Would you print each of the entries below precisely as given?

★ ★ ★ ★

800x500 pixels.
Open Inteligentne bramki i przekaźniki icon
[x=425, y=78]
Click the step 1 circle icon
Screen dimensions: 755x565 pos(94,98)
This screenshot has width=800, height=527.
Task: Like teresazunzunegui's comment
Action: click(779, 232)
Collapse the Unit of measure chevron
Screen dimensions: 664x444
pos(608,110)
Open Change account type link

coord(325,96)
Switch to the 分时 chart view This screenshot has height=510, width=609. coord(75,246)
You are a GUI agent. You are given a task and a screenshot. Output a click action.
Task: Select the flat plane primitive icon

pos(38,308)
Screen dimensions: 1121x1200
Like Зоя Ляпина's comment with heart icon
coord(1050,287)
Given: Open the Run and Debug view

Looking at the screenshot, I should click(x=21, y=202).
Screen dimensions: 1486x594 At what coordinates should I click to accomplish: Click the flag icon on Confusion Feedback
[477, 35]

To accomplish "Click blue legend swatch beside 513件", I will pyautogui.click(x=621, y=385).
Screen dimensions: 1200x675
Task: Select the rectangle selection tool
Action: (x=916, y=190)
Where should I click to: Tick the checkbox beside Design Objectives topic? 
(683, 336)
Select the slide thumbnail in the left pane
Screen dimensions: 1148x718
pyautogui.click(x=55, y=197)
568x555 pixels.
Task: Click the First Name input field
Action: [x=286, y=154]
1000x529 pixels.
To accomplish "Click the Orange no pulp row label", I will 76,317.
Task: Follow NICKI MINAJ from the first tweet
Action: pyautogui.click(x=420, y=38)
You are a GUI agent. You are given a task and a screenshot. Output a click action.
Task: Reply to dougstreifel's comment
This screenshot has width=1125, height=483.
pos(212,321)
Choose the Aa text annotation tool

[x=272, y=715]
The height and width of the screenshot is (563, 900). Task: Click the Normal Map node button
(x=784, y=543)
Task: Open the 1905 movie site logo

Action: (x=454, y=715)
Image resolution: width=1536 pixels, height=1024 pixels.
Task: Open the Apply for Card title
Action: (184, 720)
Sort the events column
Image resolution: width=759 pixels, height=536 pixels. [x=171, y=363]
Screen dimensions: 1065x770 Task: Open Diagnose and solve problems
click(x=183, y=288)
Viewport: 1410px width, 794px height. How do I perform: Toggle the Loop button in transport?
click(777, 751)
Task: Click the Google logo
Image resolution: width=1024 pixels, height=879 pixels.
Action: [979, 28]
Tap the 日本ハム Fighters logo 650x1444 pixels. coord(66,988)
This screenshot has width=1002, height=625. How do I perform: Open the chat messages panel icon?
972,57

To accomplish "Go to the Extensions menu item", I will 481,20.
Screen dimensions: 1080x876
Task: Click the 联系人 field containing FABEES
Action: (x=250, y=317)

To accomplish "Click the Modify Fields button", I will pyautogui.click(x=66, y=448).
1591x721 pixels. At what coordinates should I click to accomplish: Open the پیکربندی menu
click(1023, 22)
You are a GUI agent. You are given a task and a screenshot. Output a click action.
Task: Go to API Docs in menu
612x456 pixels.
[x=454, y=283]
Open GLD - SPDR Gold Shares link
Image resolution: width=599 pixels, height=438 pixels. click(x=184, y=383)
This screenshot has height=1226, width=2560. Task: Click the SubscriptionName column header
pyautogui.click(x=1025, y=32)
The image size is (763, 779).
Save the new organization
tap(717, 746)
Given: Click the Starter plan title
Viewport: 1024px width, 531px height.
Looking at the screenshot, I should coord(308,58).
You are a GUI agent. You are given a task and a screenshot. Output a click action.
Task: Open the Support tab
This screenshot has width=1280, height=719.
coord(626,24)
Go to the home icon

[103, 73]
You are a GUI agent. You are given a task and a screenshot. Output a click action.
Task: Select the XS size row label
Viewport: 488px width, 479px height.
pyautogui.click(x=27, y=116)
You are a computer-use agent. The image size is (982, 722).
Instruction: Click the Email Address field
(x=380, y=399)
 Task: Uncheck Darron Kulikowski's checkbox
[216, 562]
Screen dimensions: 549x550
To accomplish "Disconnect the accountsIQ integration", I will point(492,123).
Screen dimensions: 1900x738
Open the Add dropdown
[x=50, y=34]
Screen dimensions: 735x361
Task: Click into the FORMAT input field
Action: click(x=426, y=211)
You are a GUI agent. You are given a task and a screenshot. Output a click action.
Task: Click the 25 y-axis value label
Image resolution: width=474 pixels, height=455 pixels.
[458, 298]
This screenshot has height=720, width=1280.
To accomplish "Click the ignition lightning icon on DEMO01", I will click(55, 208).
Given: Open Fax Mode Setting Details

★ ★ ★ ★

RESPONSE ->
800x500 pixels.
Open Inteligentne bramki i przekaźniki icon
[x=425, y=78]
Click the step 1 circle icon
Screen dimensions: 755x565 pos(94,98)
This screenshot has width=800, height=527.
Task: Like teresazunzunegui's comment
Action: click(779, 232)
Collapse the Unit of measure chevron
Screen dimensions: 664x444
pos(608,110)
Open Change account type link

coord(325,96)
Switch to the 分时 chart view This screenshot has height=510, width=609. coord(75,246)
You are a GUI agent. You are given a task and a screenshot. Output a click action.
Task: Select the flat plane primitive icon

pos(38,308)
Screen dimensions: 1121x1200
Like Зоя Ляпина's comment with heart icon
coord(1050,287)
Given: Open the Run and Debug view

Looking at the screenshot, I should click(x=21, y=202).
Screen dimensions: 1486x594 At what coordinates should I click to accomplish: Click the flag icon on Confusion Feedback
[477, 35]

To accomplish "Click blue legend swatch beside 513件", I will pyautogui.click(x=621, y=385).
Screen dimensions: 1200x675
Task: Select the rectangle selection tool
Action: (x=916, y=190)
Where should I click to: Tick the checkbox beside Design Objectives topic? 
(683, 336)
Select the slide thumbnail in the left pane
Screen dimensions: 1148x718
pyautogui.click(x=55, y=197)
568x555 pixels.
Task: Click the First Name input field
Action: [x=286, y=154]
1000x529 pixels.
To accomplish "Click the Orange no pulp row label", I will 76,317.
Task: Follow NICKI MINAJ from the first tweet
Action: pyautogui.click(x=420, y=38)
You are a GUI agent. You are given a task and a screenshot. Output a click action.
Task: Reply to dougstreifel's comment
This screenshot has width=1125, height=483.
pos(212,321)
Choose the Aa text annotation tool

[x=272, y=715]
The height and width of the screenshot is (563, 900). Task: Click the Normal Map node button
(x=784, y=543)
Task: Open the 1905 movie site logo

Action: (x=454, y=715)
Image resolution: width=1536 pixels, height=1024 pixels.
Task: Open the Apply for Card title
Action: (184, 720)
Sort the events column
Image resolution: width=759 pixels, height=536 pixels. [x=171, y=363]
Screen dimensions: 1065x770 Task: Open Diagnose and solve problems
click(x=183, y=288)
Viewport: 1410px width, 794px height. How do I perform: Toggle the Loop button in transport?
click(777, 751)
Task: Click the Google logo
Image resolution: width=1024 pixels, height=879 pixels.
Action: [979, 28]
Tap the 日本ハム Fighters logo 650x1444 pixels. coord(66,988)
This screenshot has width=1002, height=625. How do I perform: Open the chat messages panel icon?
972,57

To accomplish "Go to the Extensions menu item", I will 481,20.
Screen dimensions: 1080x876
Task: Click the 联系人 field containing FABEES
Action: (x=250, y=317)

To accomplish "Click the Modify Fields button", I will pyautogui.click(x=66, y=448).
1591x721 pixels. At what coordinates should I click to accomplish: Open the پیکربندی menu
click(1023, 22)
You are a GUI agent. You are given a task and a screenshot. Output a click action.
Task: Go to API Docs in menu
612x456 pixels.
[x=454, y=283]
Open GLD - SPDR Gold Shares link
Image resolution: width=599 pixels, height=438 pixels. click(x=184, y=383)
This screenshot has height=1226, width=2560. Task: Click the SubscriptionName column header
pyautogui.click(x=1025, y=32)
The image size is (763, 779).
Save the new organization
tap(717, 746)
Given: Click the Starter plan title
Viewport: 1024px width, 531px height.
Looking at the screenshot, I should coord(308,58).
You are a GUI agent. You are given a task and a screenshot. Output a click action.
Task: Open the Support tab
This screenshot has width=1280, height=719.
coord(626,24)
Go to the home icon

[103, 73]
You are a GUI agent. You are given a task and a screenshot. Output a click action.
Task: Select the XS size row label
Viewport: 488px width, 479px height.
pyautogui.click(x=27, y=116)
You are a computer-use agent. The image size is (982, 722).
Instruction: Click the Email Address field
(x=380, y=399)
 Task: Uncheck Darron Kulikowski's checkbox
[216, 562]
Screen dimensions: 549x550
To accomplish "Disconnect the accountsIQ integration", I will point(492,123).
Screen dimensions: 1900x738
Open the Add dropdown
[x=50, y=34]
Screen dimensions: 735x361
Task: Click into the FORMAT input field
Action: click(x=426, y=211)
You are a GUI agent. You are given a task and a screenshot. Output a click action.
Task: Click the 25 y-axis value label
Image resolution: width=474 pixels, height=455 pixels.
[458, 298]
This screenshot has height=720, width=1280.
To accomplish "Click the ignition lightning icon on DEMO01", I will click(55, 208).
Given: Open Fax Mode Setting Details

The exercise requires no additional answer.